==== Input data ====

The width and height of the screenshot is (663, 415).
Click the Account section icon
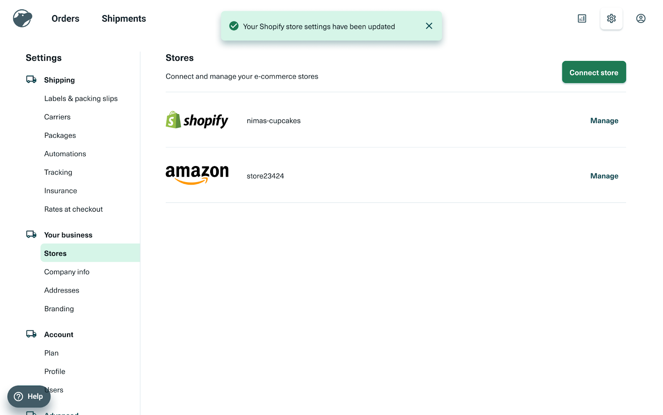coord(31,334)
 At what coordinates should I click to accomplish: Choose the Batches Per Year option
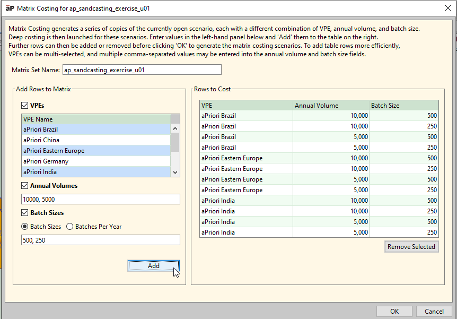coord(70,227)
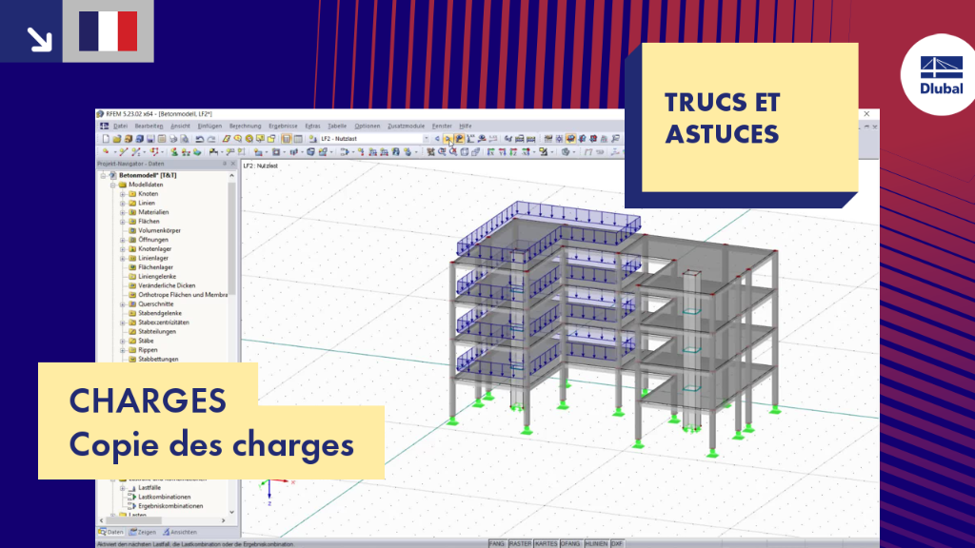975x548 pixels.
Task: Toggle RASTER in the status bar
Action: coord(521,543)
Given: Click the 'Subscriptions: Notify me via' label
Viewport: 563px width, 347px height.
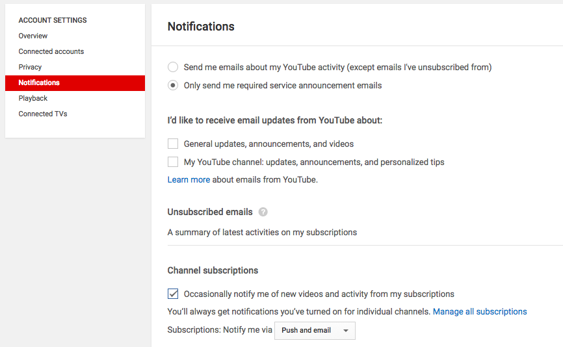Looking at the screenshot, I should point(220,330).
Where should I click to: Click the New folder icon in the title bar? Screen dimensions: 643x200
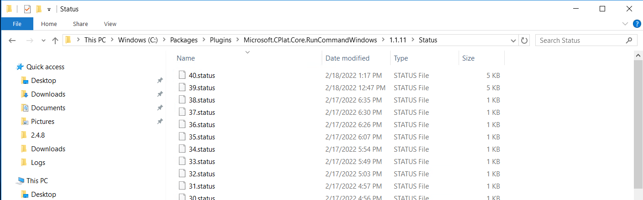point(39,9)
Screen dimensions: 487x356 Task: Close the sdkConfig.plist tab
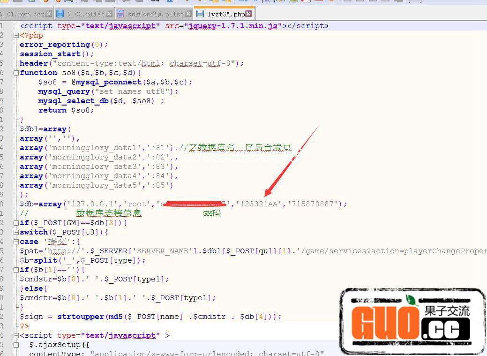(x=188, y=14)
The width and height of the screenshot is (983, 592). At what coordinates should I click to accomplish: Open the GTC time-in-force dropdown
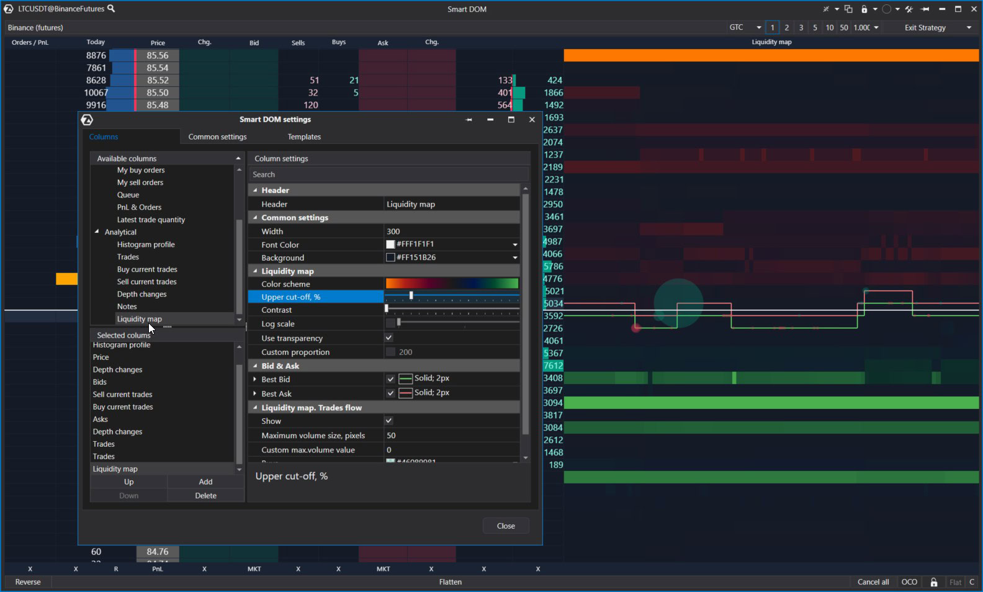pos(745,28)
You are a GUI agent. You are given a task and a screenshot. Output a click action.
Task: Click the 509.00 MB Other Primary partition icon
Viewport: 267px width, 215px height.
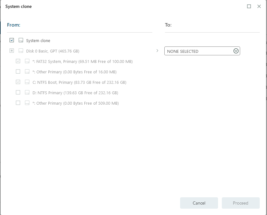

====

With the line containing "Task: Click the" as the first line and the last line of the listing as the final one, reproduce that span exactly, without pictures.

▶ _Answer_
Task: Click the 509.00 MB Other Primary partition icon
Viewport: 267px width, 215px height.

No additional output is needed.